## [Problem description]
Reproduce the data below unchanged, starting at the line that contains "Where should I click to: Click the Save" and ending at the line that contains "coord(105,64)".

— BEGIN Information given —

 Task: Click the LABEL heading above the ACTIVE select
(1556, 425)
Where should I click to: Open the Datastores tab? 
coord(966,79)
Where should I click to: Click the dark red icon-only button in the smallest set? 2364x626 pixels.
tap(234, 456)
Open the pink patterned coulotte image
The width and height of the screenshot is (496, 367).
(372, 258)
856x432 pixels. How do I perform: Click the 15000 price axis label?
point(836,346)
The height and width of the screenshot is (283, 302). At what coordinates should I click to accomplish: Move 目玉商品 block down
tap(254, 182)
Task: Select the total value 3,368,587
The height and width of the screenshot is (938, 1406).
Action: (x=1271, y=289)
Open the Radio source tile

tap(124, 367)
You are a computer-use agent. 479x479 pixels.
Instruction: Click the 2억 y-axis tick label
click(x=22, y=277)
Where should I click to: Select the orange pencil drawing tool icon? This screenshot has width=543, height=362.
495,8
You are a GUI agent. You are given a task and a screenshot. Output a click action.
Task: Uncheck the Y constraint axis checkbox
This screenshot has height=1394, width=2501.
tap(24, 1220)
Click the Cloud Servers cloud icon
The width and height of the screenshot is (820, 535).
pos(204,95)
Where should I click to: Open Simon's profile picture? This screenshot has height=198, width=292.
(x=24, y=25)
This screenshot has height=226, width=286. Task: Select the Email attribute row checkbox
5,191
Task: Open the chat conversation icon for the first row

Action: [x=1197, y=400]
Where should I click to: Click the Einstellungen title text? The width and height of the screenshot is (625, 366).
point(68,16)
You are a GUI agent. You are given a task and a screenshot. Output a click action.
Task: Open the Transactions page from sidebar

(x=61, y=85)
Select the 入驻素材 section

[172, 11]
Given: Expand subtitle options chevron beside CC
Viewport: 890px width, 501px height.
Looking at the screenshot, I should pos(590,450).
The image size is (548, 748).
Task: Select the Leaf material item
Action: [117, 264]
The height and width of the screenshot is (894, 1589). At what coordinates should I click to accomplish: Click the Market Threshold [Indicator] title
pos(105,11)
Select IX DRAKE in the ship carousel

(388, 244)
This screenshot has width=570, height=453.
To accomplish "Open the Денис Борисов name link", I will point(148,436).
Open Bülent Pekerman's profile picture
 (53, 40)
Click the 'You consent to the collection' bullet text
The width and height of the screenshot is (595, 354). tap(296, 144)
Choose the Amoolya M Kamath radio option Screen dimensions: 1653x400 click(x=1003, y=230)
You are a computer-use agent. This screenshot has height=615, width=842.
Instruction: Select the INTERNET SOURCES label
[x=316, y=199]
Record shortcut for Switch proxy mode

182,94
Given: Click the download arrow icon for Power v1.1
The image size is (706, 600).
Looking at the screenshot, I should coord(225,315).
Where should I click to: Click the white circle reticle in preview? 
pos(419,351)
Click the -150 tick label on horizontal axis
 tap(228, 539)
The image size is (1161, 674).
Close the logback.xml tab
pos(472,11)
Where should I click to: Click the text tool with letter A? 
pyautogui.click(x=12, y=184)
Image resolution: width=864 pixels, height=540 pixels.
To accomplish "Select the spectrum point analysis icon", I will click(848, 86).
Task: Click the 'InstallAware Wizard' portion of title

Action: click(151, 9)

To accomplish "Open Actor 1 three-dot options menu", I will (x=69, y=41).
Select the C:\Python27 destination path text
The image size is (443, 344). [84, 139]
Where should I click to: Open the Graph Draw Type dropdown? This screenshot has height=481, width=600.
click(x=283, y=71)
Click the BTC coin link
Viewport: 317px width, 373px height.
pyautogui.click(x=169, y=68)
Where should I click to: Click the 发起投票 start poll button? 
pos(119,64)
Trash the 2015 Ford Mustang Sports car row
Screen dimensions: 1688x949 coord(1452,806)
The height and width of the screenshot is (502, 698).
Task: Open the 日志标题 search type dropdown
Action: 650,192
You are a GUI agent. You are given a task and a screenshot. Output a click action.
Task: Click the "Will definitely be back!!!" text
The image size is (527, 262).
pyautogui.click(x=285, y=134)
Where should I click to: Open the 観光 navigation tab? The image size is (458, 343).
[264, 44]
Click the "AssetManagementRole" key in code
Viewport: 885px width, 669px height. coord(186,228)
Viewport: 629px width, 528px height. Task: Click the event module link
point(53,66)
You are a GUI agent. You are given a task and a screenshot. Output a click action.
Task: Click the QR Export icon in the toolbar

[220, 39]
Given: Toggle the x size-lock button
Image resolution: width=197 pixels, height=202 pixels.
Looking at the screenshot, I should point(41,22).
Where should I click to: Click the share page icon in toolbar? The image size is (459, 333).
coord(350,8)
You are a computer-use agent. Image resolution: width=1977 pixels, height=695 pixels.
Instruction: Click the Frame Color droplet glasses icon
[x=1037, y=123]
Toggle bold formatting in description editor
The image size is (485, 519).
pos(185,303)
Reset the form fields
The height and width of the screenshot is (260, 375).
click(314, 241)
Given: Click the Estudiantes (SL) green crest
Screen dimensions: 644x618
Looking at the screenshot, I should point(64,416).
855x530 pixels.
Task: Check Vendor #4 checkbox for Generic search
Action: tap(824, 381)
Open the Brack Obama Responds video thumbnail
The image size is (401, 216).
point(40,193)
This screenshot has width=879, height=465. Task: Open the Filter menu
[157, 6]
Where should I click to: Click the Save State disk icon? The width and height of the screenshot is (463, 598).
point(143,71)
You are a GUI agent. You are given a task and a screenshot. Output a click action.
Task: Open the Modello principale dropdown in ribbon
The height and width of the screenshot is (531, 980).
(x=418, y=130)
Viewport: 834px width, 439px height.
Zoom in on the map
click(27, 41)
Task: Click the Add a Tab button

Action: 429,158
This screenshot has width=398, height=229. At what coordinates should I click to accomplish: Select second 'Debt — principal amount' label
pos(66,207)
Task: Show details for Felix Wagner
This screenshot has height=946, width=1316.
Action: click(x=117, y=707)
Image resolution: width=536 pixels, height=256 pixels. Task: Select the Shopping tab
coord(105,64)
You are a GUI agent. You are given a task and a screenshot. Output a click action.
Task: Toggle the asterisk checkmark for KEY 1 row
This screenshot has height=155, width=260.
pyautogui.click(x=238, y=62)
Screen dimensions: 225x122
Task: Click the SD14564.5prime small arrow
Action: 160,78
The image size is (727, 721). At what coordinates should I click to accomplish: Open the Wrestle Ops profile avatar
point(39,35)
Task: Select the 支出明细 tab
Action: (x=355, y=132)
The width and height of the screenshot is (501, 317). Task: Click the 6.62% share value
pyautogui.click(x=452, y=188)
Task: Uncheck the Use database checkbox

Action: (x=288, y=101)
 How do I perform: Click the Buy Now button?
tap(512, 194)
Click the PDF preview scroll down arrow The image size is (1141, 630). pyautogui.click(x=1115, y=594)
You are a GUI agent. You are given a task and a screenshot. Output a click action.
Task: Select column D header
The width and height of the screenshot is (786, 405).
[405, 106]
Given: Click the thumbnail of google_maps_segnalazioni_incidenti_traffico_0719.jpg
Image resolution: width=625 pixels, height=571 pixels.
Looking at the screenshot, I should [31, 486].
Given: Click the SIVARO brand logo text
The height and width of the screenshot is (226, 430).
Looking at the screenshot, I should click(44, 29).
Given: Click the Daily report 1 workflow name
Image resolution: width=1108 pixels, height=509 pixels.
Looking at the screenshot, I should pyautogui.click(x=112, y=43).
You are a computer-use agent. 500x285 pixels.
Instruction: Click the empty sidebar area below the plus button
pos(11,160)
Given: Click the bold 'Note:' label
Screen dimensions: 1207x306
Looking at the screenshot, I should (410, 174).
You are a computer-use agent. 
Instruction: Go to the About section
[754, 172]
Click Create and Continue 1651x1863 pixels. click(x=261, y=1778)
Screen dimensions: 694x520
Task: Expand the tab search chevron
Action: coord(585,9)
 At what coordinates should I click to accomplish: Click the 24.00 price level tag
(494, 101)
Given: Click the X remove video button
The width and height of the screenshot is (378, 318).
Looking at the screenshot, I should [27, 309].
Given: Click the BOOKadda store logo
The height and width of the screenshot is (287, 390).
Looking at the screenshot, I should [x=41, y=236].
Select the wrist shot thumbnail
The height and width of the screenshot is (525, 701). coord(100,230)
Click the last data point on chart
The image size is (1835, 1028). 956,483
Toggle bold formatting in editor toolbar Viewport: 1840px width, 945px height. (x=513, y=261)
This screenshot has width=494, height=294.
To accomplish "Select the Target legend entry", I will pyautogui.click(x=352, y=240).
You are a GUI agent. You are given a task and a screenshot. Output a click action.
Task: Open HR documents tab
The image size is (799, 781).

— END Information given —

## [Final result]
Where should I click to: Click the Save State disk icon? The width and height of the screenshot is (463, 598).
point(143,71)
You are a GUI agent. You are given a task and a screenshot. Output a click action.
Task: Open the Modello principale dropdown in ribbon
The height and width of the screenshot is (531, 980).
(x=418, y=130)
Viewport: 834px width, 439px height.
Zoom in on the map
click(27, 41)
Task: Click the Add a Tab button

Action: 429,158
This screenshot has width=398, height=229. At what coordinates should I click to accomplish: Select second 'Debt — principal amount' label
pos(66,207)
Task: Show details for Felix Wagner
This screenshot has height=946, width=1316.
Action: click(x=117, y=707)
Image resolution: width=536 pixels, height=256 pixels. Task: Select the Shopping tab
coord(105,64)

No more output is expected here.